TMP = df.groupby(['roundNumber']).apply(lambda x: x['tc'].corr(x[CORR_COL]))
TMP.name='PearsonCoeff(TC,CORR)'
pd.DataFrame(TMP).reset_index().plot(x='roundNumber',y='PearsonCoeff(TC,CORR)',kind='line')
plt.savefig('TC-vs-CORR-by-Round.png')

TMP = df.groupby(['roundNumber']).apply(lambda x: x[CORR_COL].mean())
TMP.name='MeanCORR'
pd.DataFrame(TMP).reset_index().plot(x='roundNumber',y='MeanCORR',kind='line')
plt.savefig('MeanCORR-by-Round.png')

TMP = df.groupby(['roundNumber']).apply(lambda x: x['tc'].mean())
TMP.name='MeanTC'
pd.DataFrame(TMP).reset_index().plot(x='roundNumber',y='MeanTC',kind='line')
plt.savefig('MeanTC-by-Round.png')

TMP = df.groupby(['roundNumber']).apply(lambda x: x['corrWMetaModel'].mean())
TMP.name='MeanCorrWMetaModel'
pd.DataFrame(TMP).reset_index().plot(x='roundNumber',y='MeanCorrWMetaModel',kind='line')
plt.savefig('MeanCorrWMetaModel-By-Round.png')

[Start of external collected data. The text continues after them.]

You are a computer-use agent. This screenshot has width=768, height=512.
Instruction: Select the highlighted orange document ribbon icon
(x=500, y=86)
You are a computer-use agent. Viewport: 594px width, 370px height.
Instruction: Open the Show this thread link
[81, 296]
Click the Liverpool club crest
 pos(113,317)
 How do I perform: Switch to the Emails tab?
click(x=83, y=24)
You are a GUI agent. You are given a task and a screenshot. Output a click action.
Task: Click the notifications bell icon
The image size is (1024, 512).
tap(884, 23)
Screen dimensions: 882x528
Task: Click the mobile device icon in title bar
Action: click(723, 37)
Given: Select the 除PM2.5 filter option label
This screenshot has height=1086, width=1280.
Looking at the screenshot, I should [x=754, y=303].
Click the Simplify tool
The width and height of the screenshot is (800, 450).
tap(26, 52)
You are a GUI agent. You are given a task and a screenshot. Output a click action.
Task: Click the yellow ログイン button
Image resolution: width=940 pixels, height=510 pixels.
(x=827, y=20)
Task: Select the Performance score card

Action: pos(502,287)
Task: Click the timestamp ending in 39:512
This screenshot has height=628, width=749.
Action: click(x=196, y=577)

TMP = df.groupby(['roundNumber']).apply(lambda x: x['payoutSettled'].mean())
TMP.name='MeanPayout'
pd.DataFrame(TMP).reset_index().plot(x='roundNumber',y='MeanPayout',kind='line')
plt.savefig('MeanPayout-By-Round.png')

hellozml · August 4, 2023, 5:11am

Thanks for sharing. Will have a go at your code.

sneaky · August 28, 2023, 1:09pm

Thanks for sharing!

However, IMHO it is not right to treat the raw results as independent variables, because they are pretty much dependent on the model and the era.
Every good model can have bad turns and every bad model can have good turns, so if you compare only the raw results you mix them together.

Therefore, I tried to recreate your plot and fix the problem.

This is the plot similar to yours (but flipped), it is TC on x axis, and CVMM on y axis. The red line are median values grouped by TC and the cyen line are median values grouped by CVMM.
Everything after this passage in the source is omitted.